1.5 Added the -g flag to enable mark-and-sweep garbage collection.
The default is stop-and-copy.
2.0 Set_Repl_Hooks, catch & throw.
2.1 Additions to SIOD.SCM: Backquote, cond.
2.2 User Type extension. Read-Macros. (From C-programmer level).
2.3 save-forms. load with argument t, comment character, faster intern.
-o flag gives obarray size. default 100.
2.4 speed up arithmetic and the evaluator. fixes to siod.scm. no_interrupt
around calls to C I/O. gen_readr.
2.5 numeric arrays in siod.c
2.6 remodularize .h files, procedure prototypes. gc, eval, print hooks
now table-driven.
2.7 hash tables, fasload.
2.8 bug fixes.
2.9 added trace.c, fseek, ftell, some fixes.
gjc@paradigm.com, gjc@mitech.com
George Carrette
Paradigm Associates Inc Phone: 617-492-6079
29 Putnam Ave, Suite 6
Cambridge, MA 02138
[Files:]
siod.h Declarations
siodp.h private declarations.
slib.c scheme library.
sliba.c array library.
siod.c a main program.
trace.c an optional trace package.
siod.scm Some scheme code
pratt.scm A pratt-parser in scheme.
[Motivation:]
The most obvious thing one should notice is that this lisp implementation
is extremely small. For example, the resulting binary executable file
on a VAX/VMS system with /notraceback/nodebug is 17 kilo-bytes.
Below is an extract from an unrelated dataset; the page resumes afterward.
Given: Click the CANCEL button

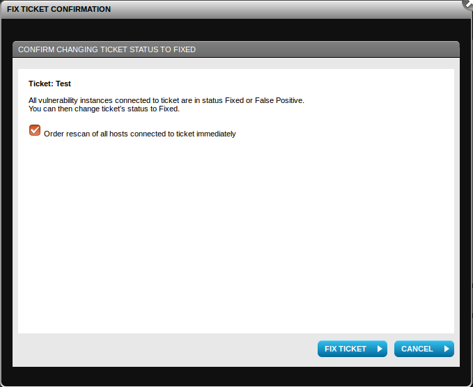Looking at the screenshot, I should [x=424, y=349].
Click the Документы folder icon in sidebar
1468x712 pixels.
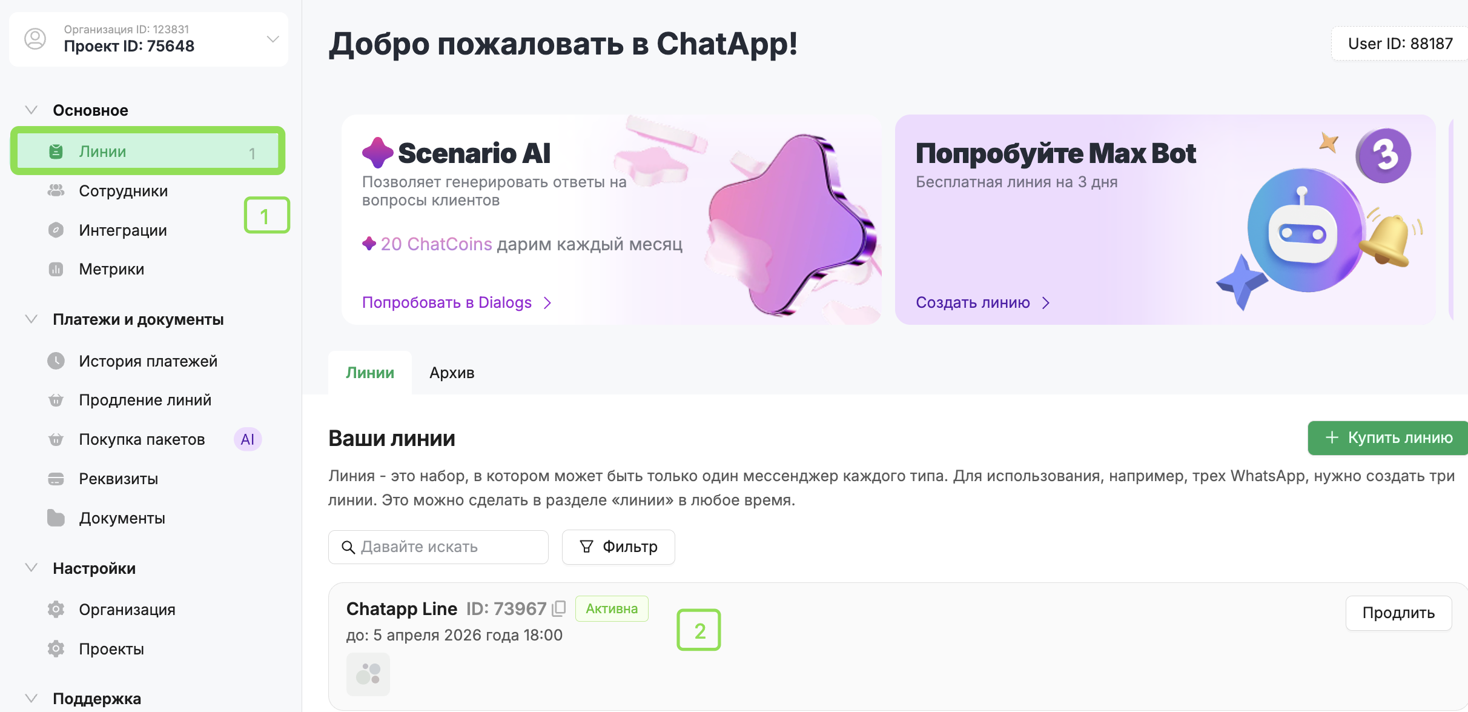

Small enough to understand, the source file slib.c is 30 kilo-bytes.
Small enough to include in the smallest applications which require
command interpreters or extension languages.
We also want to be able to run code from the book "Structure and
Interpretation of Computer Programs."
Techniques used will be familiar to most lisp implementors. Having
objects be all the same size, and having only two statically allocated
spaces simplifies and speeds up both consing and gc considerably. the
MSUBR hack allows for a modular implementation of tail recursion,
an extension of the FSUBR that is, as far as I know, original.
The optional mark and sweep garbage collector may be selected at runtime.
Error handling is rather crude. A topic taken with machine fault,
exception handling, tracing, debugging, and state recovery which we
could cover in detail, but is clearly beyond the scope of this
implementation. Suffice it to say that if you have a good symbolic
debugger you can set a break point at "err" and observe in detail all
the arguments and local variables of the procedures in question, since
there is no casting of data types. For example, if X is an offending
or interesting object then examining X->type will give you the type,
and X->storage_as.cons will show the car and the cdr.
[Invocation:]
siod [-hXXXXX] [-iXXXXX] [-gX] [-oXXXXX] [-nXXXXX] [-sXXXXX]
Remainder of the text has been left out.